Au Cameroun, les anglophones en ont « marre ». Les raisons de la colère

Arme du français face à l'anglais, la Francophonie, réunie en sommet samedi et dimanche à Madagascar, connaît au moins un cas à part avec le Cameroun, pays bilingue comme le Canada mais où c'est la minorité
anglophone qui se plaint d'être mise à l'écart par les francophones.
« On en a marre d’être vos sous-citoyens! », s’exaspère un anglophone, s’adressant à un francophone sur un forum pour journalistes, dans ce pays africain où le français et l’anglais sont les deux langues officielles reconnues par la Constitution.
Les frustrations des anglophones (environ 20% des 22 millions d’habitants) ont dégénéré en violences lundi et mardi dans les rues de Bamenda, chef-lieu du Nord-Ouest proche du Nigeria, une des deux régions anglophones sur dix au total.
Manifestants et forces de sécurité se sont violemment affrontés, en marge d’une grève des enseignants anglophones contre le recrutement de francophones. Trois personnes ont été tuées, dont deux par balles, selon le Social democratic front (SDF), principal parti d’opposition à dominante anglophone. Le gouvernement a évoqué un mort, imputant la responsabilité aux manifestants.
Jeunes pour la plupart, les manifestants dénonçaient plus largement la marginalisation des anglophones, exigeant le retour au fédéralisme.
La semaine dernière, les avocats anglophones ont également fait grève pour demander dans leurs régions l’application de la +common law+ (système juridique anglo-saxon basé sur la jurisprudence) et non seulement du droit romain, ou des codes napoléoniens écrits.
Les anglophones « sont marginalisés », proclame Joshua Osih, député originaire d’une région anglophone et vice-président du SDF.
« Depuis 1961 (année à laquelle anglophones et francophones ont accepté de faire partie d’un seul pays), il n’y a jamais eu de ministres des Finances, de l?Économie, de la Défense, de l’Intérieur ou de secrétaire général à la présidence anglophone », assure-t-il.
– Annexion –
« Au lieu de rédiger les documents (officiels) dans les deux langues, ils sont conçus en français et sont généralement traduits en anglais », la traduction accusant parfois beaucoup de retard, déplore Joshua Osih.
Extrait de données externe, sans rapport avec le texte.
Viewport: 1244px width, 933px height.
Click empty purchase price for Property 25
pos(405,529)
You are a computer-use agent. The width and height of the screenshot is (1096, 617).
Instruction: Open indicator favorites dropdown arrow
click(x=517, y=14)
Un reproche formulé au nouveau code pénal entré en vigueur en juillet dernier.
« Il n’y a aucun problème anglophone au Cameroun. Les anglophones ne sont pas marginalisés au Cameroun », a réagi dans un entretien à la radio d’État Paul Atanga Nji, anglophone, ministre chargé de mission à la présidence.
« Le président Paul Biya, depuis 1982 (date de son accession au pouvoir), a plutôt accordé aux anglophones un traitement préférentiel », assure-t-il.
Les autorités vantent régulièrement la réalité du bilinguisme, avec l’ouverture d’établissements scolaires bilingues anglais/français. Le pays est à la fois membre de la Francophonie et du Commonwealth.
A la télévision d’État CRTV, certaines éditions du journal télévisé mêlent l’anglais et le français en alternance, mais globalement le français domine dans les programmes de la chaîne.
Les anglophones se plaignent aussi de ne pas voir la couleur de l’argent des ressources exploitées chez eux, à commencer par le pétrole. Située à Limbé (sud-ouest anglophone), la Société nationale de raffinage (Sonara) est toujours dirigée par un francophone.
La question anglophone trouve ses origine dans l’histoire tumultueuse du pays. Ex-colonie allemande, le territoire camerounais sera divisé en deux par la Société des Nations au terme de la Première guerre mondiale (1914-18): une partie sous la tutelle française et une autre, proche du Nigeria, sous mandat britannique.
En 1960, le Cameroun sous tutelle français accède à l’indépendance. Un an après, les Nations unies organisent un référendum chez les anglophones. Ceux du nord décideront de se rattacher au Nigeria voisin alors que ceux du sud resteront au Cameroun, mais insisteront pour conserver le système juridique et le système éducatif hérités de la Grande-Bretagne.
Le fédéralisme est alors instauré dans le pays entre 1961 et 1972, mais le premier président Ahmadou Ahidjo proclame la République unie en 1972. « Une annexion », accuse Joshua Osih.
D’autres anglophones prônent la partition du pays. Une organisation sécessionniste existe depuis.
« Ces exigences (…) ne sauraient trouver d?écho favorable », répond dans une déclaration à la presse Issa Tchiroma Bakary, porte-parole du gouvernement et ministre de la Communication, qui défend « l?intégrité territoriale de la Nation, le caractère indivisible de l?État, le bilinguisme institué par la Constitution ».